Wie konnte ich nur so bescheuerte sein und mich zum Weihnachtsshoppen mit meinen Freundinnen überreden lassen?! Dieser ganze Hype um die Adventszeit und Heiligabend ging mir schon immer auf die Nerven, aber dieses Jahr hatten meine beiden besten Freundinnen es irgendwie geschafft mich zu überzeugen mit ihnen in all den grässlich geschmückten Läden zu bummeln und den frisch aufgebauten Weihnachtsmarkt zu besichtigen.

Nicht, dass dieser sich zu den letzten Jahren groß verändert hätte. Wenn überhaupt waren lediglich ein paar Fressbuden mehr hinzugekommen, doch die Hauptattraktionen, das immergleiche Riesenrad,die Karussells, die Pyramide mit den Königen, Maria, Joseph und dem Christkind und natürlich die Eislauffläche hinter der Kirche, waren gleich geblieben.

Zugegeben, die Eisbahn war vielleicht doch gar nicht so schlecht und auf dem Riesenrad hatte ich mit meinen kleinen Geschwistern schon die ein oder andere Runde zugebracht, aber jetzt mal ehrlich, wir hatten grade mal den Esten Advent, es viel kein Schnee und trotzdem waren alle schon in grässlich, kitschiger Weihnachtslaune. Und erst diese Krawatten! Wer zu Hölle denkt sich denkt sich den bitte sowas aus?!

„Hey, nicht wegschmeißen! Die hätte deiner Familie sicherlich gefallen!", höre ich Lilly neben mir. Als ich den Kopf wende, sehe ich, dass sie vollbeladen mit allem möglichem und scheinbar auch unmöglichem Kram, wenn ich mir so das glitzernde, blinkende Rentier angucke, ist.

Das kann doch nicht ihr Ernst sein! Nie im Leben, braucht man trällernde Christbaumkugeln oder wild glitzernde Weihnachtssocken! Doch anscheinend sieht der braune Lockenkopf das anders.

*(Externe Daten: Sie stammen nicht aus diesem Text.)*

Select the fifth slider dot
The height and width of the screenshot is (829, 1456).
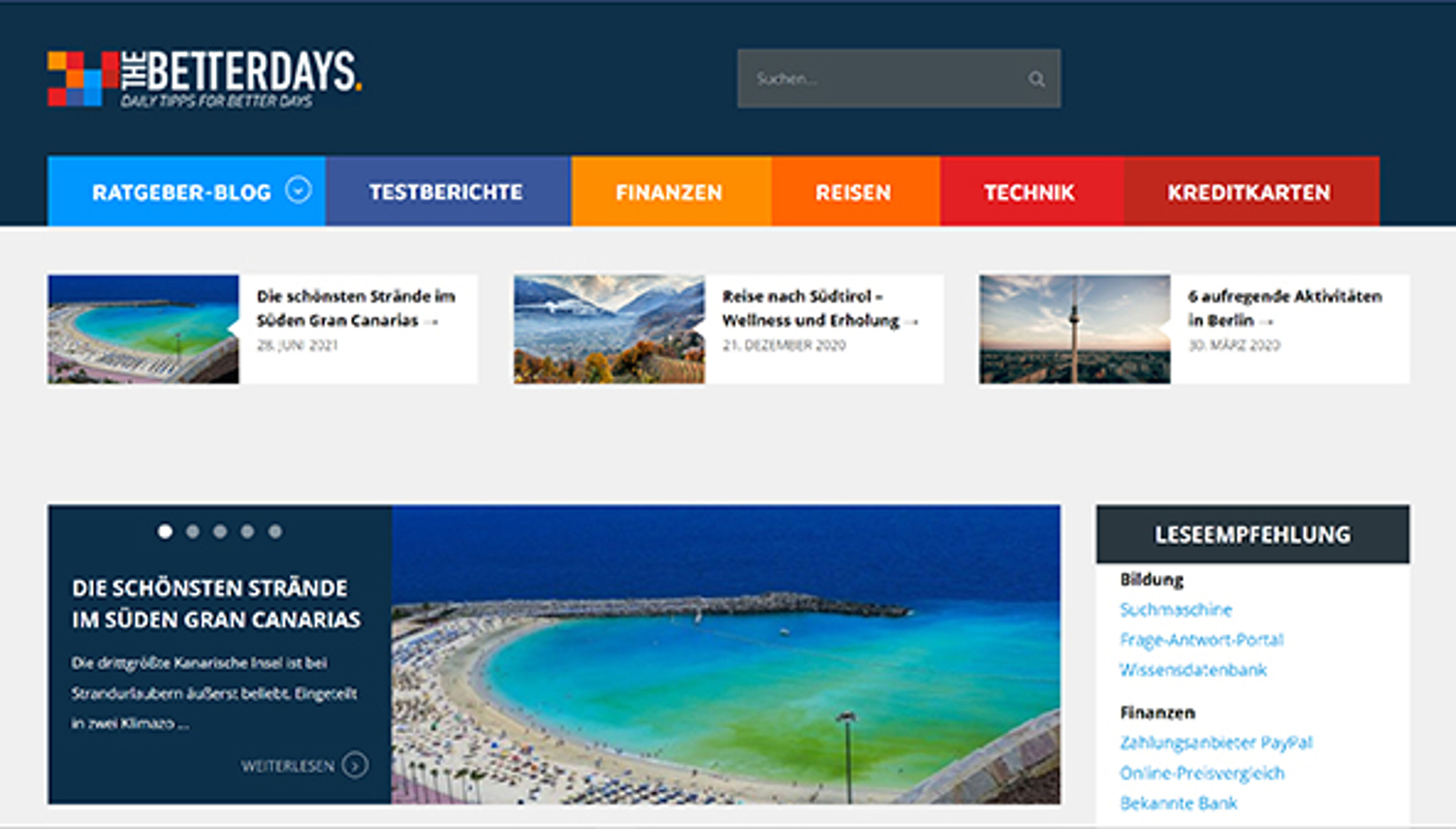[276, 531]
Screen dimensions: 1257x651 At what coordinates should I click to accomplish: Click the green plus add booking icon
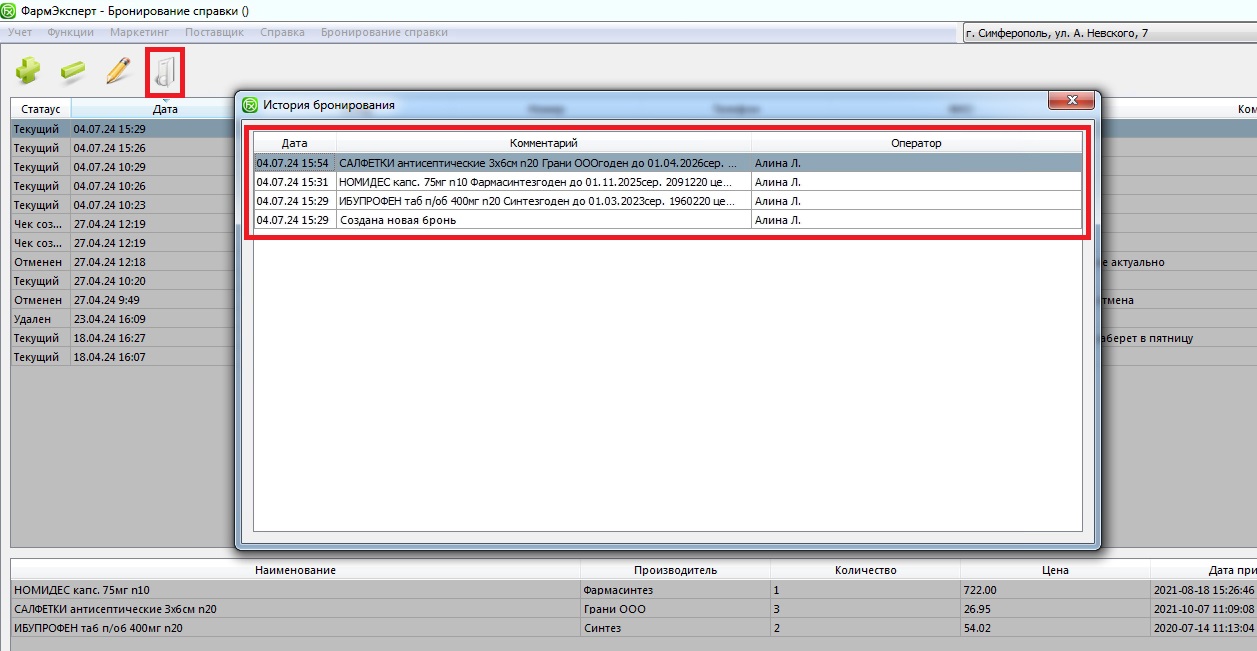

Und auch ihre Schwester Lotta tritt jetzt in mein Blickfeld und siehe da: sie ist ebenfalls vollgepackt mit unnötigem Kitsch! Mit dem Unterschied, dass sie obendrein noch eine pinke Wichtelmütze auf ihre Locken gedrückt hat. Halleluja! Wo soll das denn bitte hinführen?!

„Nein, nein, nein! Dieses hässliche Ding von Krawatte bleibt schön hier und ihr werdet mir ganz sicher nichts anderes aufschwatzen!", mache ich meine Meinung zu dem Jingel-Bells-trällernden-Etwas deutlich.

Seit ich den Zwillingen vor ein paar Monaten erzählt habe, dass ich auf Jungs stehe und unglücklich verliebt war (inzwischen bin ich darüber hinweg, aber das will hier ja keiner kapieren), versuchen die beiden mich ständig zu solchen angeblich lustigen Ausflügen zu überreden.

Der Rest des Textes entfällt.